Soon enough, the Germans outnumbered the British, and the sheer numbers of enemy fighters in the sky were taking their toll on the Spitfires. Edward fought on, even though he knew he would eventually die. Through the rising trails of black smoke, and the distant reports of shattering metal, he took German after German fighter down.
One Bf109 decided to go head-on with him, and Edward pressed the trigger. Each of his guns jammed, and the enemy stripped his aircraft from head to tail; the Spitfire now an incapacitated wreck of a plane. He tried to eject, but the canopy was frozen shut. He realized the mechanism must have been shot off during the head-on.

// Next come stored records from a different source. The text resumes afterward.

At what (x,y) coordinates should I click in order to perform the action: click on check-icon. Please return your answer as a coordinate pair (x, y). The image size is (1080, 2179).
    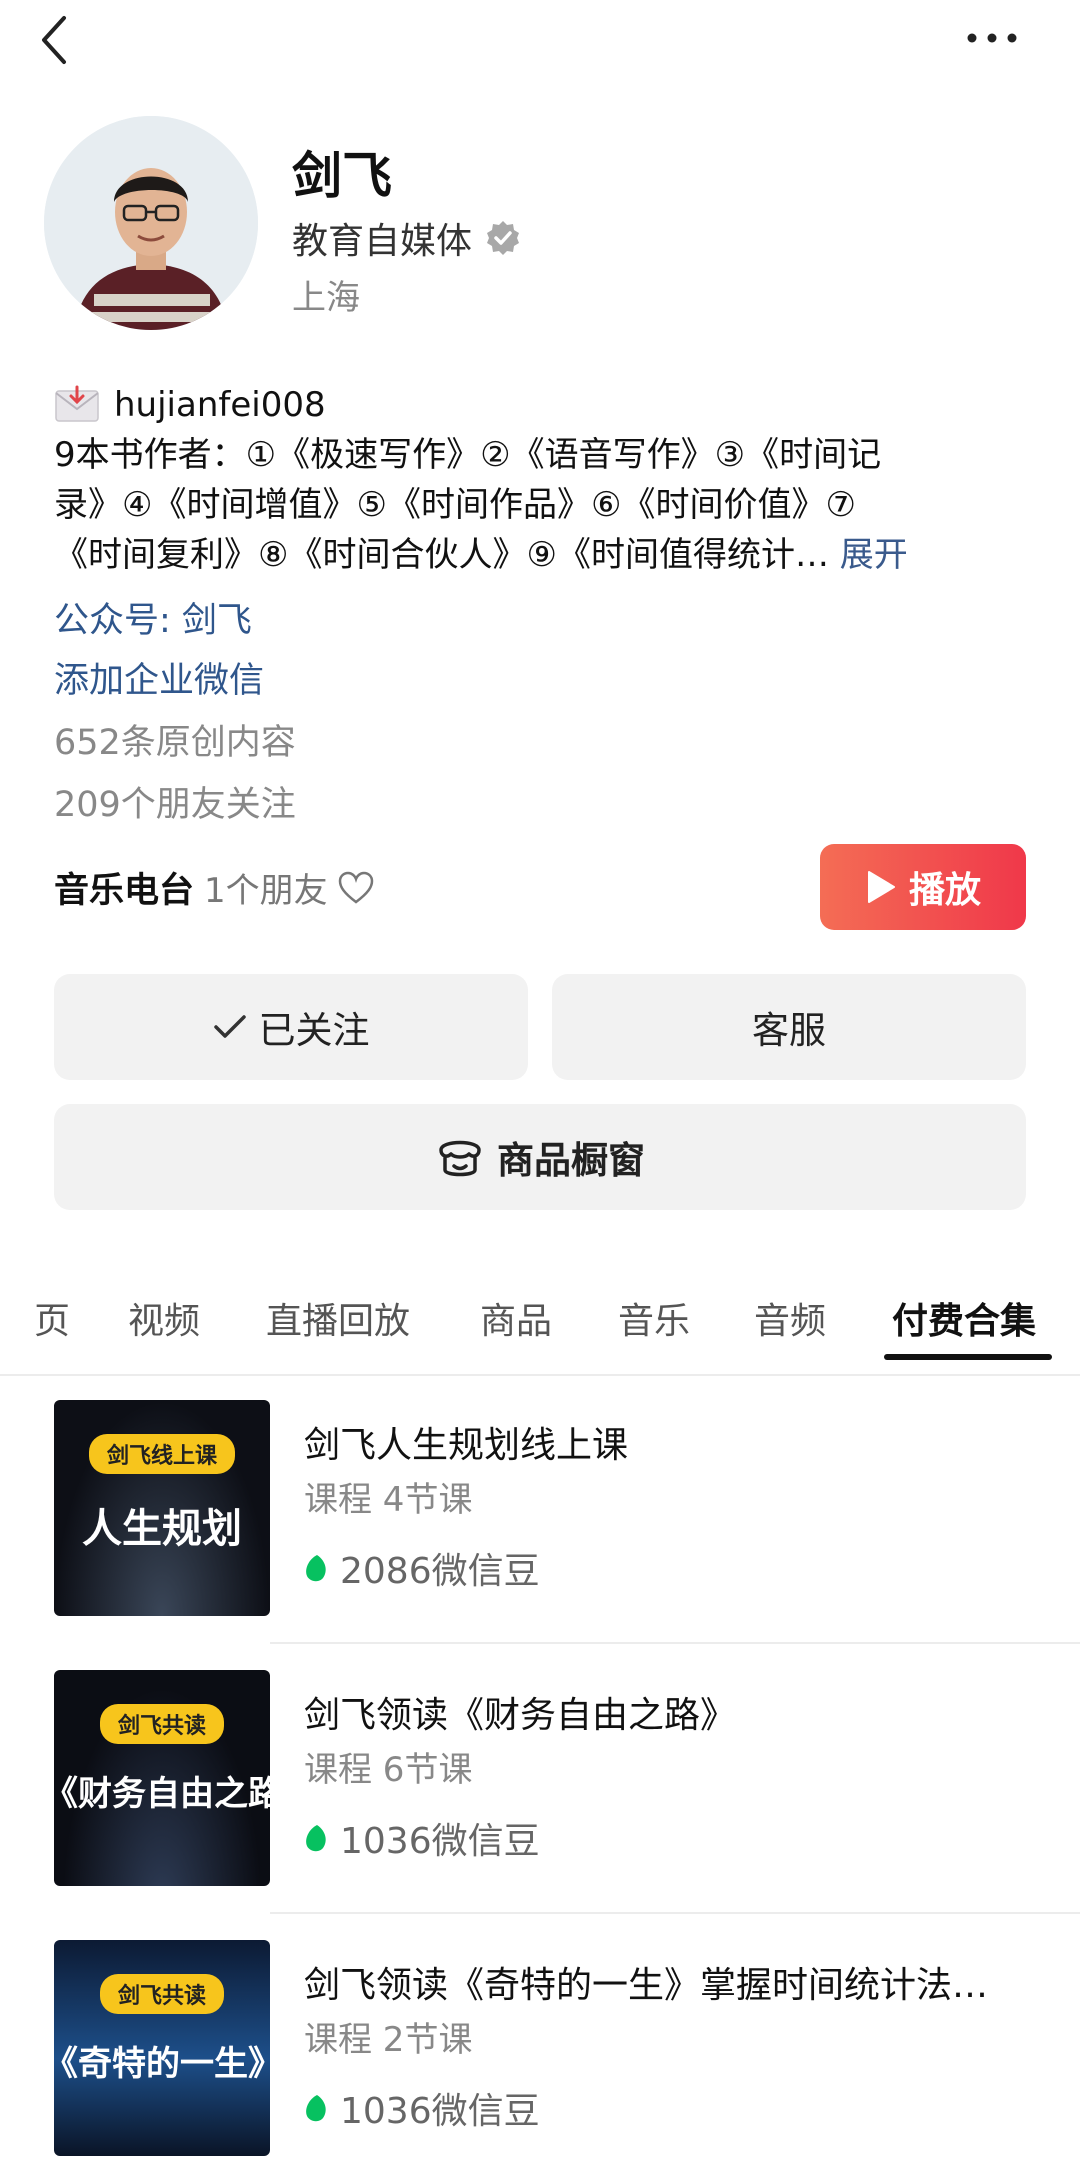
    Looking at the image, I should click on (230, 1026).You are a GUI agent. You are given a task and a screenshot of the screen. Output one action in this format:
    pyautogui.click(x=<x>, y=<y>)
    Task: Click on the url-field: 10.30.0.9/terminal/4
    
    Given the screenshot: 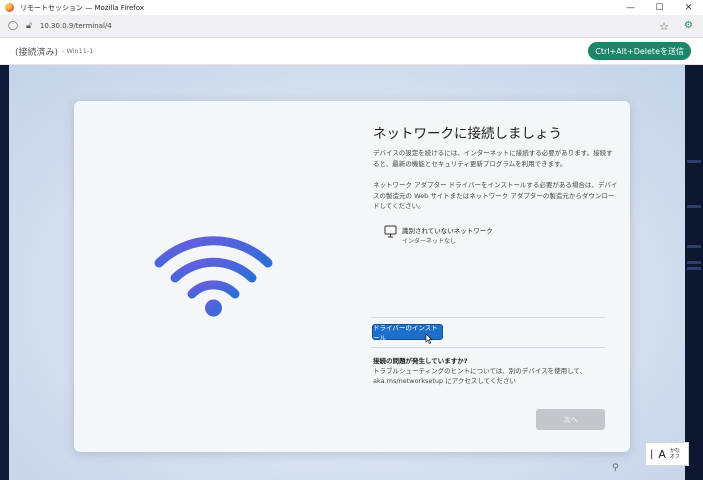 What is the action you would take?
    pyautogui.click(x=76, y=26)
    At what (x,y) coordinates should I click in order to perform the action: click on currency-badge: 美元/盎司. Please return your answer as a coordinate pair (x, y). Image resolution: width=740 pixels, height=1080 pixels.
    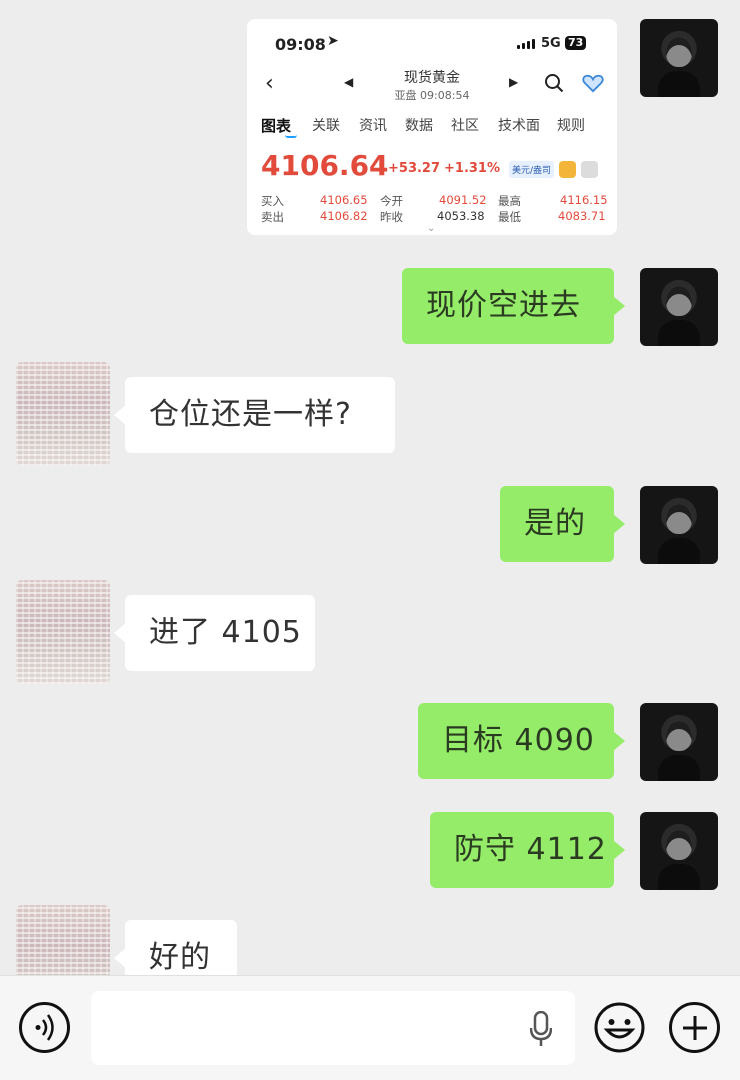
    Looking at the image, I should click on (532, 170).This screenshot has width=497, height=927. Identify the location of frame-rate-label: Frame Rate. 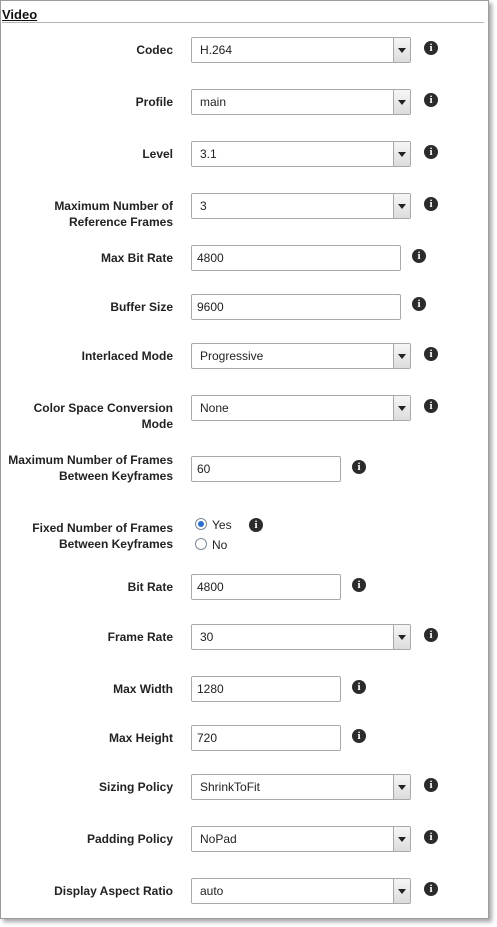
(140, 637).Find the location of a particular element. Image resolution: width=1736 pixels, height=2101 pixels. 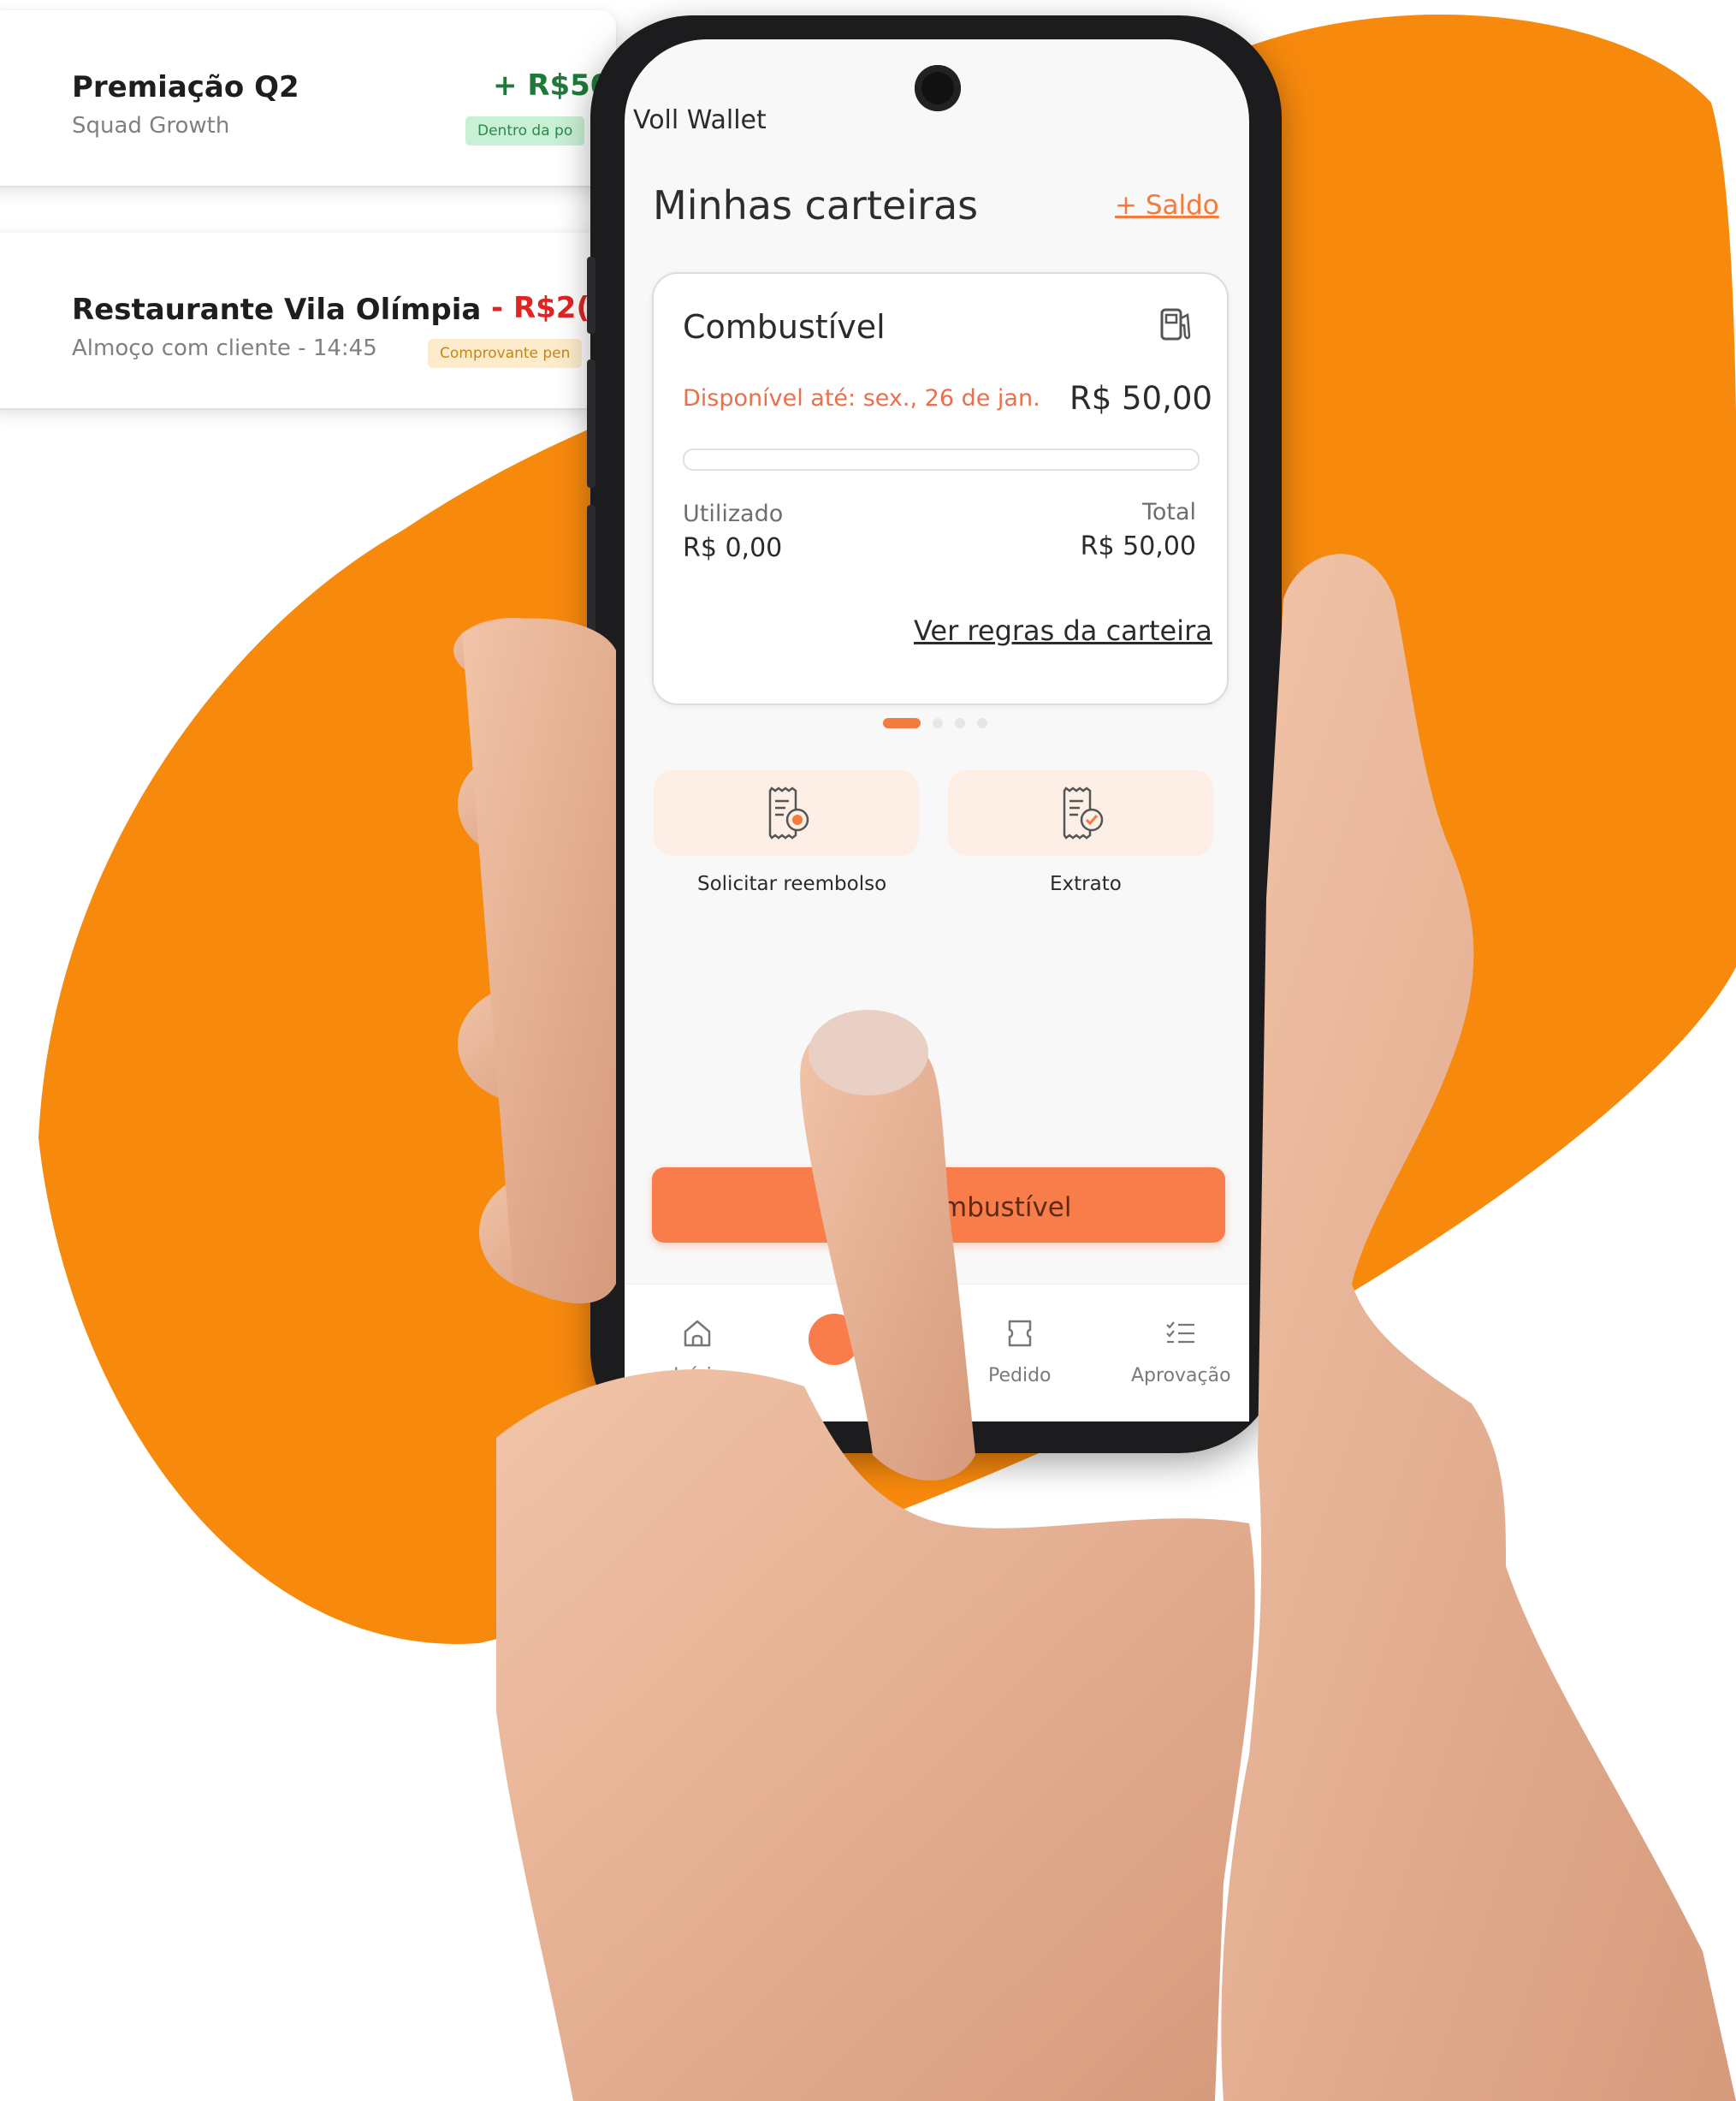

primary-cta-label: mbustível is located at coordinates (1007, 1208).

A bitter taste like pennies filled his mouth as the plane plummeted towards the Earth at 500 miles per hour. He closed his eyes, and remembered his sister smiling at him that day on the lake ten years before, as they watched his perfect toss across the water. He knew what was to come.
The lone British fighter smashed into the ground, completely deforming the metal shell, pieces flying off and bouncing across the field below like a skipping stone.